(Element and text position items)
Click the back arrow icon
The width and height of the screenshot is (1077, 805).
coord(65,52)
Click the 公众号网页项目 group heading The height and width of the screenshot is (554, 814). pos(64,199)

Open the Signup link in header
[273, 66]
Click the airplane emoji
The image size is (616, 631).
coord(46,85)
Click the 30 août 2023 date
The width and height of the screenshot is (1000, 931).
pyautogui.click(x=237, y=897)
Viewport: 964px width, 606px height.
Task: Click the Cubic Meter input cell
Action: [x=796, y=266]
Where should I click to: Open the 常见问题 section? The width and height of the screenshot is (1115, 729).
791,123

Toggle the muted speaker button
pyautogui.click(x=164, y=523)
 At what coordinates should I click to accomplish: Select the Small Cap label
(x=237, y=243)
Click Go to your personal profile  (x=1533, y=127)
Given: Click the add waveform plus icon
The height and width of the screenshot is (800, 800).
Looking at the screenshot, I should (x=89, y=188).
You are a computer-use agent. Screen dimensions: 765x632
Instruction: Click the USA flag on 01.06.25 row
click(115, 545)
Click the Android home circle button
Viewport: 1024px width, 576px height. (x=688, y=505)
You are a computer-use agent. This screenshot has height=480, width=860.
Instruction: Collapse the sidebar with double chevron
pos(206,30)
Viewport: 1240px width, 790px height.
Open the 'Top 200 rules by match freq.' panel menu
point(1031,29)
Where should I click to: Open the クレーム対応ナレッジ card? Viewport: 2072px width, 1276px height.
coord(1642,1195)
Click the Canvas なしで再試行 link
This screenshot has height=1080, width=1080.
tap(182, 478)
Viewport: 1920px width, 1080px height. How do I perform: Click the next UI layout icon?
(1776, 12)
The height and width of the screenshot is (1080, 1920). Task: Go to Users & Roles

WHAT THE EXERCISE ASKS:
Can you rewrite all of the items above with "Where should I click to" swapped for "Where do I click to" and everything else left as it is?

THE COMPLETED TASK:
Click the back arrow icon
The width and height of the screenshot is (1077, 805).
coord(65,52)
Click the 公众号网页项目 group heading The height and width of the screenshot is (554, 814). pos(64,199)

Open the Signup link in header
[273, 66]
Click the airplane emoji
The image size is (616, 631).
coord(46,85)
Click the 30 août 2023 date
The width and height of the screenshot is (1000, 931).
pyautogui.click(x=237, y=897)
Viewport: 964px width, 606px height.
Task: Click the Cubic Meter input cell
Action: [x=796, y=266]
Where do I click to: Open the 常见问题 section? The width and height of the screenshot is (1115, 729).
791,123

Toggle the muted speaker button
pyautogui.click(x=164, y=523)
 At what coordinates should I click to accomplish: Select the Small Cap label
(x=237, y=243)
Click Go to your personal profile  (x=1533, y=127)
Given: Click the add waveform plus icon
The height and width of the screenshot is (800, 800).
Looking at the screenshot, I should (x=89, y=188).
You are a computer-use agent. Screen dimensions: 765x632
Instruction: Click the USA flag on 01.06.25 row
click(115, 545)
Click the Android home circle button
Viewport: 1024px width, 576px height. (x=688, y=505)
You are a computer-use agent. This screenshot has height=480, width=860.
Instruction: Collapse the sidebar with double chevron
pos(206,30)
Viewport: 1240px width, 790px height.
Open the 'Top 200 rules by match freq.' panel menu
point(1031,29)
Where do I click to: Open the クレーム対応ナレッジ card? Viewport: 2072px width, 1276px height.
coord(1642,1195)
Click the Canvas なしで再試行 link
This screenshot has height=1080, width=1080.
tap(182, 478)
Viewport: 1920px width, 1080px height. How do I perform: Click the next UI layout icon?
(1776, 12)
The height and width of the screenshot is (1080, 1920). Task: Go to Users & Roles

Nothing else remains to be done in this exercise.